Momentary altitude loss of 1m ~ 2m when the QuadPlane levels out after a high speed forward flight. This is caused by an aerodynamic effect which leads to a momentary low pressure bubble forming on the top of the QuadPlane where the autopilot is mounted which leads the QHOVER controller to believe it is climbing so it responds by descending. There is no cure for this behaviour at the moment although increasing the
EKx_ALT_M_NSE
parameter reduces the effect but increases the change of Common Problem #1 listed above. TheEKx_ALT_M_NSE
parameter has a range from 0.1 to 10.0 and allows increments of 0.1.Altitude hold becomes erratic when the vehicle is close to the ground or during landing. This can be caused by the barometer being affected by pressure changes created by prop-wash. The solution is to move the autopilot out of the prop wash effect or shield it within an appropriately ventilated enclosure.

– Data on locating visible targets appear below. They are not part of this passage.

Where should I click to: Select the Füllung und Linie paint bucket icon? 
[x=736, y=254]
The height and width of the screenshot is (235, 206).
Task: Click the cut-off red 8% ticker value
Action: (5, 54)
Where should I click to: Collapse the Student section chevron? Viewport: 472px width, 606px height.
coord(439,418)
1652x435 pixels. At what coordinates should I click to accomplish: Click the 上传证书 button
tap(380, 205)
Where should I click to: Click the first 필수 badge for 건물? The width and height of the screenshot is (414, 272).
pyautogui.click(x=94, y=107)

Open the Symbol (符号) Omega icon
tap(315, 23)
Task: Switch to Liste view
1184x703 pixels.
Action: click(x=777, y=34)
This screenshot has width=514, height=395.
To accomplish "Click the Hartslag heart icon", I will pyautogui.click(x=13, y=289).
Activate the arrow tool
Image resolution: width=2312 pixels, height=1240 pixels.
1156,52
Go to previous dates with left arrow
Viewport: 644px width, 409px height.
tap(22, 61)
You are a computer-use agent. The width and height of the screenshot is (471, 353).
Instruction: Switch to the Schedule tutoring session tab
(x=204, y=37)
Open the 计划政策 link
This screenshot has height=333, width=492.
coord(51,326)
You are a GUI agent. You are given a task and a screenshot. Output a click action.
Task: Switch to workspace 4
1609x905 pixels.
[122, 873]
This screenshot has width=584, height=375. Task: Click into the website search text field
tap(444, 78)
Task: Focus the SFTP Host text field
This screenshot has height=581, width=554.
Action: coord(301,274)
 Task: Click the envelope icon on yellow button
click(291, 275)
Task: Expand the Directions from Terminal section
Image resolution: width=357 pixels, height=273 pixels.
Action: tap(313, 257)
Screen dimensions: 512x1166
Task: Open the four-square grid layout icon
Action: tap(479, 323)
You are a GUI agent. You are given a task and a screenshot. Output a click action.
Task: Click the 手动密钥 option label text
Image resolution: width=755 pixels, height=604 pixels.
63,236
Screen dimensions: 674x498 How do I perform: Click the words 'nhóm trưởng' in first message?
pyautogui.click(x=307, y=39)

Sudden altitude changes caused by light striking the barometer. Assuring sunlight cannot hit the baro will cure this.
QuadPlane slowly descends or climbs until the pilot retakes control in stabilize. Normally this is caused by not having the throttle stick in the mid position. This commonly happens when the pilot is switching into an altitude holding mode from a manual flight mode (like QSTABILIZE) on a QuadPlane that does not hover at mid throttle. Usually it is desired to hover in any mode at mid-stick on throttle, so that transitions between modes is easily accomplished without throttle position changes. This can be adjusted using the Q_M_THST_HOVER parameter, or automatically learned in QHOVER or QLOITER modes by enabling Q_M_HOVER_LEARN.
Adequate Power¶
It is very important that the vehicle has enough power available. Without this the altitude hold and attitude controllers can require more power than is available from one or more motors and will be forced to sacrifice some control which could lead to a loss of attitude or altitude.
Ideally the vehicle should be able to hover at about 50% throttle (mid stick) and anything higher than 70% is dangerous.
Warning
If you incorporate expo on your transmitter, that directly increases the effective size of the throttle dead band.